Os trabalhadores que lavram a campina olham para o céu sem enxergar o pássaro, depois voltam à lide agrícola, enxada, suor, mãos sujas de terra. Com a ponta da faca retiram a terra debaixo das unhas. Sentem as pernas cansadas e enquanto bebem água percebem a quantidade e a consistência dos calos que tem nas mãos.     

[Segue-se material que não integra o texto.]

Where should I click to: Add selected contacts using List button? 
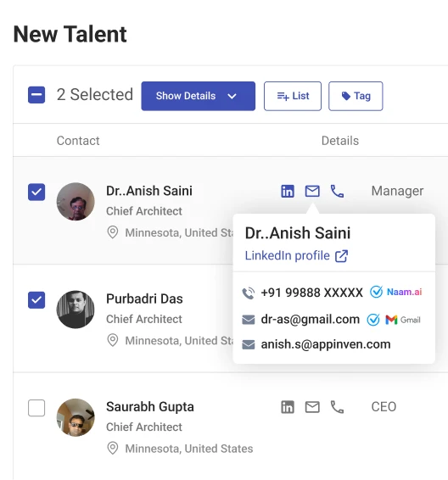tap(293, 96)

As pontas simbólicas da gravura amarram-se formando um pacote fechado, que esconde formas e cores. Os olhos do observador perdem o interesse. A obra de arte passa a ser uma mancha na parede, mas há outras espalhadas pelo escritório. Nas estantes, coleções encadernadas de livros são uma esquina vermelha que desemboca em uma avenida azulada, em outro canto as manchas saltitam entre tonalidades. Cada livro um grito. O homem , silencioso, acaricia as frontes com os dedos abertos, não quer escutar ou responder.  Toda palavra soterra outras não ditas. No pequeno busto de Sócrates procura a serenidade diante do inevitável. Os olhos do sábio parecem cansados de sua própria lógica, não oferecem solidariedade. A boca entreaberta soprou o último verbo e congelou-se em mármore.       

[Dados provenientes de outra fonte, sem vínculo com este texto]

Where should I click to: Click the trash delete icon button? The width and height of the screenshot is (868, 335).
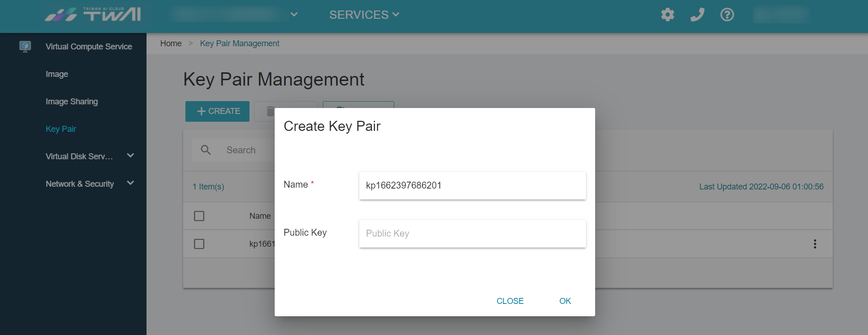(271, 111)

                              
O lustre da Boêmia engole as luzes de um dia envelhecido, dissolve brilhos que enganam-se em reflexos internos para depois despejar falsos diamantes sobre as lombadas dos livros. Três dedos tamborilam a madeira escura de uma mesa. A garganta manifesta-se, inquieta, não sabe exatamente de quem reclamar. A hora é subtraída da eternidade e transformada em solene sinal sonoro. 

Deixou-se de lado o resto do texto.